Court Opinion

ID: 9768342
Source: CourtListenerOpinion
Date Created: 2023-08-29 05:56:55.66338+00
Date Added: 2024-06-11T07:30:39.601848
License: Public Domain

Darrell Hickman, Justice, dissenting. I find the duration of ten years is unreasonable. The cotton gin case of Robins v. Plant, 174 Ark. 639, 297 S.W. 1027 (1927), used by the majority, is, in my judgment, somewhat out of date in today’s commercial market. Ten years is simply too long to restrict any kind of trade. There is no doubt that the community of Madison County will suffer unless the appellees receive fair competition and that is essentially what the appellees propose to prevent.

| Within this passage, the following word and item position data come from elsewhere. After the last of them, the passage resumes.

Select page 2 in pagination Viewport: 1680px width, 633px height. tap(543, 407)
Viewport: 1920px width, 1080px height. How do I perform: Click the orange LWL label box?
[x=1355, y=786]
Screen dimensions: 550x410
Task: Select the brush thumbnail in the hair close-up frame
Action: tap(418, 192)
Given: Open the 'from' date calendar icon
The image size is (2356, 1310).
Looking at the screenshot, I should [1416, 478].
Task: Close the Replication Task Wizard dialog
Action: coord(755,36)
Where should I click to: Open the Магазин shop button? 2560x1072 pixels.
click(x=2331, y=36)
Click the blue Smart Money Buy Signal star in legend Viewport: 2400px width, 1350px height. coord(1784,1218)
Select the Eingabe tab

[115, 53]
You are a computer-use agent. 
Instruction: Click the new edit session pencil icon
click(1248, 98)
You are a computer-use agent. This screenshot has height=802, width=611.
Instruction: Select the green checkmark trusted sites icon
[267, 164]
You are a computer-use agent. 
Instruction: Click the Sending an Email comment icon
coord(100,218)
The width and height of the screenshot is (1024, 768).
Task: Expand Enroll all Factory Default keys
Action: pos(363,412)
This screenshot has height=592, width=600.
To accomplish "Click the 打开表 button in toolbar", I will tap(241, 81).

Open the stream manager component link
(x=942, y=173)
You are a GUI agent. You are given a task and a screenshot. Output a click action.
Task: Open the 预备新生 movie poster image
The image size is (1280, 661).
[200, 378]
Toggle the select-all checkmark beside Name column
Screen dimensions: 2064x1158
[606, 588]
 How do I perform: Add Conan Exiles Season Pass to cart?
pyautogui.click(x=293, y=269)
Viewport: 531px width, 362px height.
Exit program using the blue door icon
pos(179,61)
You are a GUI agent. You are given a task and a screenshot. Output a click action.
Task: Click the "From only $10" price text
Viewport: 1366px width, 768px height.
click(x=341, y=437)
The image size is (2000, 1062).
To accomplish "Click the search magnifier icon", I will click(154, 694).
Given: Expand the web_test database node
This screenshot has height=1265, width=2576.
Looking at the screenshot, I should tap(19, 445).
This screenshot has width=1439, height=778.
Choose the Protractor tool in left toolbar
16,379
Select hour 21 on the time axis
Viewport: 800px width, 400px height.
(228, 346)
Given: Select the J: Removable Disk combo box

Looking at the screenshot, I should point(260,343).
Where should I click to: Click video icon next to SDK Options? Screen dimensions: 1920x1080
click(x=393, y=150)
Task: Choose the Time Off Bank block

I expect the majority may be deeply influenced in its judgment by the fact that the appellants were knowledgeable, well informed businessmen who should have known what they were signing when they made and entered into the written agreement, and should not readily be able to break it. But to me that is a moral and not a legal consideration. The appellants cannot be bound by such an agreement in a court of law because the contract is an unreasonable restraint on trade. We cannot make it reasonable in time because to do so would be to draw a new contract for the parties, which we do not have the power to do. Rector-Phillips-Morse, Inc. v. Vroman, 253 Ark. 750, 489 S.W.2d 1 (1973). Therefore, I would declare it void.